Des fondamentaux économiques toujours solides
En dépit des tarifs douaniers, le grand élan des plans d’expansion des petites entreprises américaines ne montre aucun signe d’essoufflement. La confiance des entreprises et des ménages demeure élevée en dépit du flot incessant de sources de préoccupations commerciales ces six derniers mois. Ces enquêtes pourraient se dégrader au cours du prochain mois, mais nous avons le sentiment qu’elles demeureront néanmoins à des niveaux généralement positifs. La composante relative aux nouvelles commandes de l’indice PMI manufacturier, une mesure du cycle économique, est ressortie à un niveau supérieur à 60 durant 13 mois consécutifs. Il s’agit là de la plus longue période depuis le début des années 1970 et elle continue d’attester d’une tendance haussière soutenue de l’activité économique. Les défauts de paiement sur les crédits (commerciaux et industriels) sont en baisse et les conditions d’octroi de crédits s’assouplissent. Ce comportement est plus généralement associé aux premiers stades d’un cycle économique qu’à ses phases intermédiaires, mais il montre néanmoins que les conditions de crédit demeurent peu restrictives malgré le resserrement monétaire de la Fed. A cette fin, les tendances en matière de dépenses d’investissement apparaissent relativement solides et devraient constituer un facteur de soutien important pour les actions au second semestre de l’année.

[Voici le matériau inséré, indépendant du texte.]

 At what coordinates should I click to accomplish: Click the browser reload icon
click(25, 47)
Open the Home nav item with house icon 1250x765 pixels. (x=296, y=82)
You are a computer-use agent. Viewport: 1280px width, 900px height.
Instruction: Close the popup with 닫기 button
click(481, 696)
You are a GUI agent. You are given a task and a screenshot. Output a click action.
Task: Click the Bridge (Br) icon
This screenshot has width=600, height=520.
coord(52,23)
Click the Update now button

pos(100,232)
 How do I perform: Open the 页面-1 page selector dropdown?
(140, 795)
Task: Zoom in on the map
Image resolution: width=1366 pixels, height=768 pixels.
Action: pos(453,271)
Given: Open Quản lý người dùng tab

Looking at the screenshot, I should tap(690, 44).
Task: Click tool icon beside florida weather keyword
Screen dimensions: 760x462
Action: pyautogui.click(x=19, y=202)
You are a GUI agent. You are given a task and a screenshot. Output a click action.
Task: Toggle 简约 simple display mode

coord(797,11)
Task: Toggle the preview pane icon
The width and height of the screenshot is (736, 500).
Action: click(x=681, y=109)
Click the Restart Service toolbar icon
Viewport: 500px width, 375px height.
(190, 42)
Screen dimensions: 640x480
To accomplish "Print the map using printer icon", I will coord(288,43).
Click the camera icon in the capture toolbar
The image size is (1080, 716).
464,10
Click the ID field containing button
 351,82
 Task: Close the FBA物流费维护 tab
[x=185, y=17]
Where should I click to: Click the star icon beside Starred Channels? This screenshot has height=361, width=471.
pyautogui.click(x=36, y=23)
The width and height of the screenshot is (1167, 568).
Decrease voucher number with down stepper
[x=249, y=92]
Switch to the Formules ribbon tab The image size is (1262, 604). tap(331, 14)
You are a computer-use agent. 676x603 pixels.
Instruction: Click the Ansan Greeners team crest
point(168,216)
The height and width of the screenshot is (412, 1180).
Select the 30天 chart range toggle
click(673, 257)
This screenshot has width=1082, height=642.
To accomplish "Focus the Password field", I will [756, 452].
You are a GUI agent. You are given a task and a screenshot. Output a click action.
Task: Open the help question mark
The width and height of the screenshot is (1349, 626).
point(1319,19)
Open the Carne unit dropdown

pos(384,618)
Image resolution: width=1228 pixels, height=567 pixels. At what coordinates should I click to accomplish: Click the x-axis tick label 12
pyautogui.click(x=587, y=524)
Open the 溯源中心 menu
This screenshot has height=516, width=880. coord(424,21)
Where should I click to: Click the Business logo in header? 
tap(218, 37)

Ce n’est pas uniquement l’activité des entreprises qui apparaît vigoureuse. Le marché du travail, principal catalyseur de cette reprise, continue de s’améliorer. Le taux de chômage de 3,8% est proche de son niveau le plus bas en 20 ans et pourrait flirter avec ses plus bas niveaux en 50 ans d’ici 2019. Pour la toute première fois de l’histoire, il y a plus d’emplois vacants que de chômeurs. Les nouvelles demandes d’allocations chômage en pourcentage de l’emploi total sont à leur plus bas niveau jamais atteint. Dans ce contexte, les salaires continuent d’augmenter. Leur croissance s’est établie à 2,7% et le nombre total d’heures travaillées a augmenté de 2,1% en mai, d’où une hausse annuelle des rémunérations de 4,8% en 2017. C’est plus que suffisant pour assurer la pérennité de la vigueur des tendances en matière de dépenses des ménages pendant un certain temps encore.
Cette situation, ainsi que le tableau de bord des récessions de ClearBridge, laissent entrevoir une économie et un marché orientés à la hausse durant la seconde moitié de 2018 et début 2019. Pour autant que le passé puisse servir de guide, il convient de s’attendre à ce que la volatilité à court terme demeure élevée en raison de l’approche des élections de mi-mandat et des craintes d’une guerre commerciale. Toutefois, et comme le fait observer William Arthur Ward, il est important pour les investisseurs de se concentrer sur les fondamentaux - la croissance organique solide des bénéfices et le renforcement de l’économie - plutôt que sur le bruit émanant du mur des inquiétudes. En fait, le moment est peut-être venu d’ajuster votre voilure afin de tirer parti de ces vents porteurs.